Songwriter and recording artist Don Henley, who founded the Walden Woods Project in 1990, presented the award at a special dinner held at Boston Symphony Hall. E.O. Wilson, author and Harvard biologist who is known as the “father of biodiversity”, was also recognized with the Global Environmental Leadership Award.

Walden Woods Project’s executive director, Kathi Anderson, first encountered Great Old Broads through a piece she saw on a news program. She researched the conservation organization, which was later brought her attention when the group signed on in support of Katahdin Woods and Waters National Monument.

“We have long admired the fine work of Great Old Broads for Wilderness and value the opportunity to share its mission and accomplishments with the media and those in attendance at the Awards Dinner,” said Anderson.

“We couldn’t be more honored than to be recognized for carrying out Thoreau’s principles,” said Broads’ executive director Shelley Silbert. “We will hold this honor in high regard as we move forward to protect nature, educate others, and even practice civil disobedience as needed.”

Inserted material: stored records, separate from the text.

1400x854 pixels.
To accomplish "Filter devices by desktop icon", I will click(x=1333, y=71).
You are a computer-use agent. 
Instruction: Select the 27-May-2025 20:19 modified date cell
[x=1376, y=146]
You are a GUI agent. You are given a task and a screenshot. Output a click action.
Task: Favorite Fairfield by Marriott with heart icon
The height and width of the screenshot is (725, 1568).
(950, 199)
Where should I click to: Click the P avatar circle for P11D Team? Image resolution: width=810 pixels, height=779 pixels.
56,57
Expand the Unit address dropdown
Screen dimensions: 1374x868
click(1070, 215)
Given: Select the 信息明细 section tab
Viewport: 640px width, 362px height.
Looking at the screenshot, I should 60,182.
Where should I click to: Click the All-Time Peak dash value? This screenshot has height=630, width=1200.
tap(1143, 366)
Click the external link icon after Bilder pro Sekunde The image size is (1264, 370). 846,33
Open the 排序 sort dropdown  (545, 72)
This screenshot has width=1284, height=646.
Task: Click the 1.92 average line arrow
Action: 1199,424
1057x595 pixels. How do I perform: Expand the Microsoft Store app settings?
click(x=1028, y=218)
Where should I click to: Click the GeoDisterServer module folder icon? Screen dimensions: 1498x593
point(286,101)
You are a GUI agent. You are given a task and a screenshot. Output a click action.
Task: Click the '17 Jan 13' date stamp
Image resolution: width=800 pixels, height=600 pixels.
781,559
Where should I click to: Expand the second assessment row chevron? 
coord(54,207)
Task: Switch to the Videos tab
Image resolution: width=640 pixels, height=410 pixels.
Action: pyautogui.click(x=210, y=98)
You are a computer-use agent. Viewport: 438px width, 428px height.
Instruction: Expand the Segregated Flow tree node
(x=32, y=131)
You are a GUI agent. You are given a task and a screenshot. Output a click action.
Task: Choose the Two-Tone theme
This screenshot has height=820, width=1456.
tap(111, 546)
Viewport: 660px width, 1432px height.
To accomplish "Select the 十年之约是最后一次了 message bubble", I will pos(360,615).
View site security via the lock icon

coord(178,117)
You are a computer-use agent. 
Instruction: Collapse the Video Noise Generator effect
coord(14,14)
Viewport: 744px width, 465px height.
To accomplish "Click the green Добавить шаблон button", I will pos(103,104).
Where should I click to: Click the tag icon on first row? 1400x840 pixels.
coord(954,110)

About Walden Woods Project:
The Walden Woods Project preserves the land, literature, and legacy of Henry David Thoreau to foster an ethic of environmental stewardship and social responsibility. The organization achieves this mission through the integration of conservation, education, research, and advocacy. The Project uses the land it has protected in Walden Woods to foster an ethic of environmental stewardship and social responsibility, both cornerstones of Thoreau’s philosophy.